Ironically, in the last two days I have also witnessed the new objects announcing the “Arts District” in Oak Park, four large metal objects that look like ice scrapers that have been erected at the Harrison Ave. and Austin Blvd. and at Harrison St. and Ridgeland. I owned and operated Studio Pardes at the corner of Harrison and Ridgeland for five years in the euphemistic arts district. One of the factors that drove me from this enterprise was the weight of expectation of being in a public space in what was essentially a retail district masquerading as something to do with art. (Disclaimer: There are some actual artists surviving on Harrison, visit Sally Wolf’s Calypso Moon for example). There was a sense of obligation to be “open” and available to a public and offering a product that was counter to the necessary solitude and self-regulation of art practice. Maybe I’m just too sensitive or easily pressured.
Both Michelle and Brad of the Suburban are art professors, Michelle at the School of the Art Institute and Brad at College of Dupage. They have consciously and deliberately created The Suburban as a site of resistance to the commercial art world while also participating in that world as gallery artists and art critics on their own terms. Milwaukee Museum of Art and the Chicago MCA have collected Michelle’s work and she is a contributing editor to X-TRA, a contemporary art journal published in Los Angeles. She is also currently completing a book about The Suburban. This is no outsider endeavor but instead a living counterpoint to global commercial art locating meaning in the site and the economy of everyday life. (See their website for an engaging reflection by the couple’s son on what it means to have an art gallery as part of the family’s economy of everyday life.)

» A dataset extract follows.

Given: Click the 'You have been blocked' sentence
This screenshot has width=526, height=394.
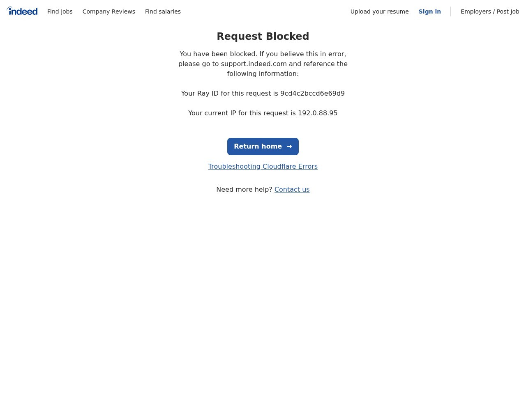Looking at the screenshot, I should pyautogui.click(x=218, y=54).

Michelle Grabner and her husband Brad Killam have solved the dilemma that I was defeated by: they have created a commerce-free zone for art. This is an essentially political and revolutionary or maybe evolutionary act in that the Suburban also influences the other institutions of the globalized art world since artists who participate in the Suburban also participate in the world of museums, galleries and international art fairs. Work sometimes travels from the Suburban to the MCA for example or from the Suburban to the major art fairs. Art journals recognize the space and the artists who show there. By stepping outside of the circle drawn by others: art as commodity, art as investment, art as another manifestation of celebrity culture, they reduce the crushing sense of monoculture that pervades our globalized world.
I realize how powerful self-definition is. Where will the next free public art making space arise for creating culture and consciousness in community? I learned that the implicit expectation of a “storefront” had weightier implications than I realized when I signed my lease at Harrison and Ridgeland. I’ll be on the lookout for where the next opening presents itself for a meeting and mixing space where a little mess can be made and we can experiment together in making art and making life.